Заканчивает первую тетрадь также текст письма героя к Алексею Алексеевичу, придавая композиции кольцевой характер, что воплощает идеи жизни, замкнутой текстом, и жизни как замкнутого круга. Александр Львович пишет в этой части письма: «Сна нет и не будет, а уже пробило три. Вот и подходит к концу, Алексей Алексеевич, первая моя, а вернее сказать, Ваша тетрадь. Испишу сейчас две последних страницы, а завтра, с Божьей помощью, возьмусь за вторую. Завтра снова пятница. Ваша пятница, милый мой человек, и я уже жду Вас не дождусь. Лежу в темноте и вижу, как вы ходите, потирая руки, и вертите головой, ничего не видя, потому что запотели стекла очков. Вы сказали, что едете в Петербург в начале поста, значит, у нас с Вами, считая завтрашний день, еще две пятницы. Что ж, наговоримся напоследок вдоволь, как старые друзья – и в добрый путь!» [С. 164 – 165].

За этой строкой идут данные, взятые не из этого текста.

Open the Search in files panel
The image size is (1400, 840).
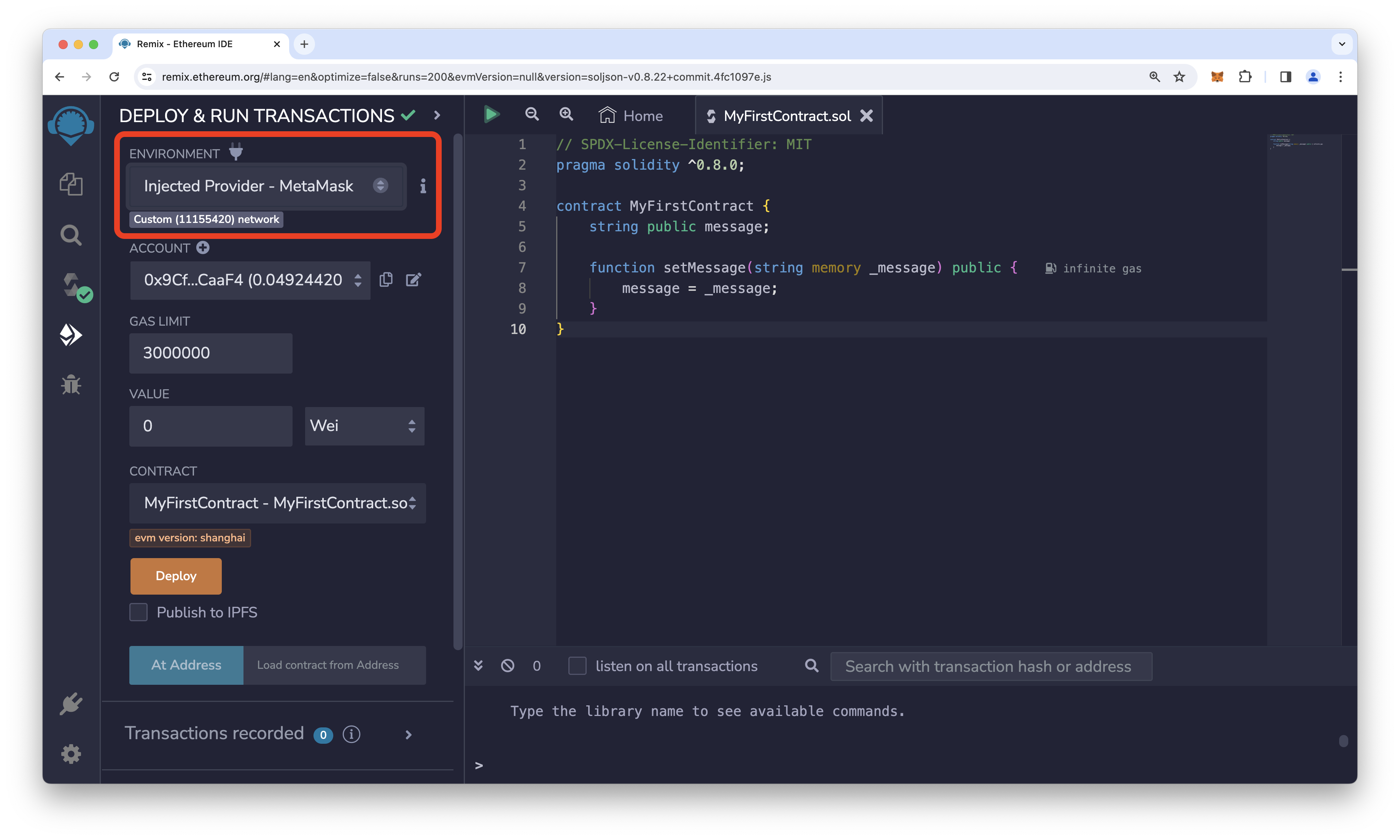coord(71,234)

Александр Львович часто упоминает пятницу в своем письме, можно сказать, она служит своеобразной мерой счета: «значит, у нас с Вами, считая завтрашний день, еще две пятницы» — один день недели для Ларионова заменяет всю неделю, считается самым важным. В народе с первых веков христианства возникает почитание пятницы, как дня крестных страданий Господа Иисуса Христа и времени поста. Особенно отмечена Великая пятница перед Пасхой… В православии пятницы посвящены Распятию на кресте Иисуса Христа и Богородице, тем более что она стояла у подножия Голгофского Креста98. Показана религиозность героя, вера в Божью помощь, почитание традиций. Вкупе с семантикой пути, езды это придает онтологическое значение письму, тяжело больной герой осмысляет путь как движение к смерти, движение в никуда, это путь к своей Голгофе, перед которой ему сначала нужно «наговориться» — акт изречения слов перед небытием оказывается онтологически важным для героя.

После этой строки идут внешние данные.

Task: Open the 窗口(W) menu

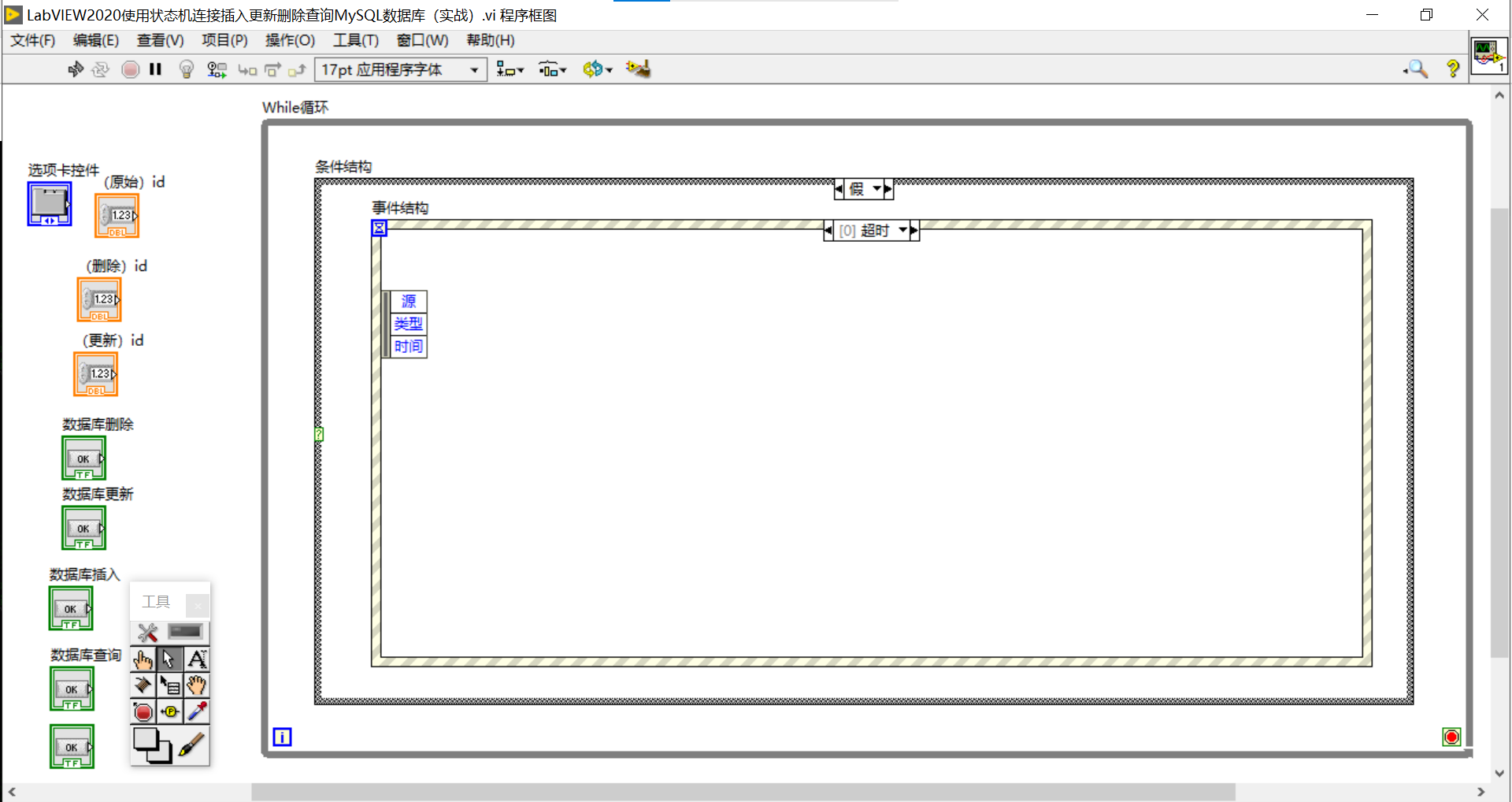Action: coord(422,40)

Второе письмо Ларионова к доктору предваряет вторую тетрадь и заканчивает третью, а заодно и весь роман. В этом письме акцент поставлен на осознании ценности физиологического и эмпирического («Помните ли: эмбрион – водичка, старость есть высыхание организма, в моем нынешнем жидком состоянии я и так сущий младенец» [С. 166]), что напоминает идею физиологичности жизни, подчеркнутую в «Письмовнике». В обращениях к доктору все больше прослеживается мотив жизни и смерти. Начинается второе письмо со слов об эмбрионе, заканчивается же оно символическим приятием жизни и смерти: «Что ж, я не боюсь смерти. Чему должно случиться, то все равно произойдет. И умирать я тоже буду счастливым. Я ведь жил и жизнь свою прожил, и что еще нужно? И дал бы мне Господь нынче еще одну жизнь, прожил бы ее точно так, ничего бы в ней не изменил, ни слова, ни взгляда, ни вздоха. И ни в чем не раскаиваюсь. И ни о чем не жалею. Как все есть, так оно и должно быть» [С. 318]. Ср.: в «Письмовнике» Саша размышляет о том, что жизнь до рождения и после смерти – это сгусток «тепла и света».

О том, что герой уходит от мыслей о процессе письма и сосредоточивается на процессе жизни, свидетельствует то, что второе письмо к доктору обрамляет мотив дыхания. Вначале: «И еще все время душно. Дышать – пытка; хочешь глотнуть побольше воздуха, а глотаешь дух сырых дров, лекарств и несвежей постели» [С. 167], и в конце: «Велел открыть окно. Сердце отпустило, и задышалось свободно. Из сада воздух идет свежий, теплый, парной. Уже не оттепель, а весна. Смотрю на деревья, мокрые до черноты. Туман. Капель. Так лежал, слушал и дышал, дышал» [C. 318]. Герой умирает весной, во время пробуждения природы, что можно истолковать как свидетельство того, что смерть – это не небытие, а рождение.